We attempt to shed light on this question by investigating the relationship between Ficici's notion of monotonicity and algorithm performance by introducing the notion of solution concept bias. Informally, the unbiased solution concepts are those for which the NFL theorem holds. We show that the notion of solution concept bias and Ficici's notion of monotonicity are orthogonal in the sense that all possible combinations of bias and monotonicity are possible.

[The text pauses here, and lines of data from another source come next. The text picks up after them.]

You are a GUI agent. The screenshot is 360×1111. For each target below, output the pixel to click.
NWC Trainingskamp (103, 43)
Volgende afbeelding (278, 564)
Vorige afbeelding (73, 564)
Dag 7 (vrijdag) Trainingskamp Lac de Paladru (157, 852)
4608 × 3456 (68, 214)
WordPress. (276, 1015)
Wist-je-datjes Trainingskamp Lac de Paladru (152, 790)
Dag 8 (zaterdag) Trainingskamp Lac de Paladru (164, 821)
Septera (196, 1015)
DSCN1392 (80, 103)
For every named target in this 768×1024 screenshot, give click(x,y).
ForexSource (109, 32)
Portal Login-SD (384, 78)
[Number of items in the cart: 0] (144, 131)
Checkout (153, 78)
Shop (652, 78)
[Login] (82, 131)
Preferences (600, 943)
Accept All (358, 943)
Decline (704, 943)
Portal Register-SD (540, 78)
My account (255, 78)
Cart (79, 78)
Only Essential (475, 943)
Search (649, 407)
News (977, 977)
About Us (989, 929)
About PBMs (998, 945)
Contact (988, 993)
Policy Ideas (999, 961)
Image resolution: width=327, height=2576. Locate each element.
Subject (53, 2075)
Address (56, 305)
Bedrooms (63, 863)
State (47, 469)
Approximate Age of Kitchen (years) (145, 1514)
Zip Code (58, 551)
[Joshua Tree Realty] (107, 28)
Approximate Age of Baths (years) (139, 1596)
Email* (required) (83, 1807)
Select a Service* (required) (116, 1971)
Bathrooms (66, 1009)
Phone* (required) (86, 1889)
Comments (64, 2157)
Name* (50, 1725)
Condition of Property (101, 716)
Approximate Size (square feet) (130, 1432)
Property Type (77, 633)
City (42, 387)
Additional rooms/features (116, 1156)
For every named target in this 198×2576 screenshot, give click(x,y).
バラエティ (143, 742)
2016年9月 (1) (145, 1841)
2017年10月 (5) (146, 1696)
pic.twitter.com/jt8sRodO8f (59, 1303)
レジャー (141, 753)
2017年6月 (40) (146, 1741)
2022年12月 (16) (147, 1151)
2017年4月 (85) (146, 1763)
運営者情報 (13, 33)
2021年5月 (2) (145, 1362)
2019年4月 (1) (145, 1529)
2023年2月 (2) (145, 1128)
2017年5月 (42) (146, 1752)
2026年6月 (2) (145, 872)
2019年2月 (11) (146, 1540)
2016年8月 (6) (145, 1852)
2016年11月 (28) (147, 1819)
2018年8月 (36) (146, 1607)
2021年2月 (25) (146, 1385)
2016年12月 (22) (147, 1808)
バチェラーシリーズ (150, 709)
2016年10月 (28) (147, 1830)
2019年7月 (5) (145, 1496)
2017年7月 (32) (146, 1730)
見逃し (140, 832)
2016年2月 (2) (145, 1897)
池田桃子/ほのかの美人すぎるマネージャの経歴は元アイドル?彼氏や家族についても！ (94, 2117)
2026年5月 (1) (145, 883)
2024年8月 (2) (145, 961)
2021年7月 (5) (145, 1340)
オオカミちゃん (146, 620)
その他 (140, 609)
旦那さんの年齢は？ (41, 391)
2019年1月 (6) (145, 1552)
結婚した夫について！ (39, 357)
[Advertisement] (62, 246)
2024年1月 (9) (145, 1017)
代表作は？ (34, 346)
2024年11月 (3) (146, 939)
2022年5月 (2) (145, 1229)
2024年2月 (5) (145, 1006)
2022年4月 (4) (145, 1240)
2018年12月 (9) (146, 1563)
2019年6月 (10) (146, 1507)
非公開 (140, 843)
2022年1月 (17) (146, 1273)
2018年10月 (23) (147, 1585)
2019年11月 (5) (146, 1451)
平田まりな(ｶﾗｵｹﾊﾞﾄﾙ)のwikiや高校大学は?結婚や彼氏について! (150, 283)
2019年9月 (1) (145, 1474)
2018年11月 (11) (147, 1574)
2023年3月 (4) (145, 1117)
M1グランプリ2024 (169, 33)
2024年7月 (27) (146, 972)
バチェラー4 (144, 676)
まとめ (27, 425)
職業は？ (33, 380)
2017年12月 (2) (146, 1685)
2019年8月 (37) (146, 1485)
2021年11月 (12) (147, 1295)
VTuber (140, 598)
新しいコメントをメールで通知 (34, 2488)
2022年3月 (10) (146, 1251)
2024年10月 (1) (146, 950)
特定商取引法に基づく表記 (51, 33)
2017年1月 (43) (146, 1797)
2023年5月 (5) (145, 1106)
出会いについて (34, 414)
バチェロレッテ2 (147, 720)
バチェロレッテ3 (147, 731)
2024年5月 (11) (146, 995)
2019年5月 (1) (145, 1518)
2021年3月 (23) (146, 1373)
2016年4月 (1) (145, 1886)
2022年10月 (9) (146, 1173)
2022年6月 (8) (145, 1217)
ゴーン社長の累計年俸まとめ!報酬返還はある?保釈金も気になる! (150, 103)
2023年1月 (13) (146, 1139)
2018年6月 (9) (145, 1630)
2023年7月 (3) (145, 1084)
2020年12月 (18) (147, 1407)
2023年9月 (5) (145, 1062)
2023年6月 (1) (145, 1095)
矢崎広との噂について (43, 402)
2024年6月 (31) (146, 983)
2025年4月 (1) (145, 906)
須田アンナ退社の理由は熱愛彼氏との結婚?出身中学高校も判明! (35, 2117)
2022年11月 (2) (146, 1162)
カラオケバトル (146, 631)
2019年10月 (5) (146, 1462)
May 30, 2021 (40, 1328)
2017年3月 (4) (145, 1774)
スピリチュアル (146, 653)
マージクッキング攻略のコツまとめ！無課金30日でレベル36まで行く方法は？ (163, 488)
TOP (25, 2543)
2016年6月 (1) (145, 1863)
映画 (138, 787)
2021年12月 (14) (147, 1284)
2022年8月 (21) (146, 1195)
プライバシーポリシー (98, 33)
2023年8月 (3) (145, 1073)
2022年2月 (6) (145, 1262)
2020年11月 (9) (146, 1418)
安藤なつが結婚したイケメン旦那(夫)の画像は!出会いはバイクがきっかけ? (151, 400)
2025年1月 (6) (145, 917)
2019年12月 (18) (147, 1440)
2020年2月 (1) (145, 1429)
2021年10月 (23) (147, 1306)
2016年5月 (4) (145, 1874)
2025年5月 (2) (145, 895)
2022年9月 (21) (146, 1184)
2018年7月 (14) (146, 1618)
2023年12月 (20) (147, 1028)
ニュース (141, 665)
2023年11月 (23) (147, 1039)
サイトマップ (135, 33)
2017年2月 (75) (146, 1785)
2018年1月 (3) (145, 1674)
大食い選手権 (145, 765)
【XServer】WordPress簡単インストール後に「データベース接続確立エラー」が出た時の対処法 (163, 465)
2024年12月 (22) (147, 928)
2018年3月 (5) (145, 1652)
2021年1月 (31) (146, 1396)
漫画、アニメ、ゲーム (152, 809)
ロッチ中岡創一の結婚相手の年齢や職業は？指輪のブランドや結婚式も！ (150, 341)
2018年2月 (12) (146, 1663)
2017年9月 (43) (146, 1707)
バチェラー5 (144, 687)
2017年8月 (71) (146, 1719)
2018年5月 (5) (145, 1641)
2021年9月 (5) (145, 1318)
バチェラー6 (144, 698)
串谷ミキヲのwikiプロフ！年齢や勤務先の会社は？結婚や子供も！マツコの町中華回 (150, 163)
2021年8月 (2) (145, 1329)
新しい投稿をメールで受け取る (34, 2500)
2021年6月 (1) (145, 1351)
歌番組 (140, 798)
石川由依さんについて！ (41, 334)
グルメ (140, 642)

We also explore some possible consequences and trade-offs which might arise in coevolutionary algorithm design due to different combinations of bias and monotonicity. For example, in biased monotonic solution concepts there may be a trade-off between the guarantee of good algorithmic behavior and optimality. An algorithm which improves monotonically may be suboptimal. The results presented in this paper raise the possibility that the goals of monotonicity and an optimality may be in conflict and bring to light the question: Which is more important, the quality of the solution produced by a coevolutionary algorithm, or the dynamics by which that solution was obtained?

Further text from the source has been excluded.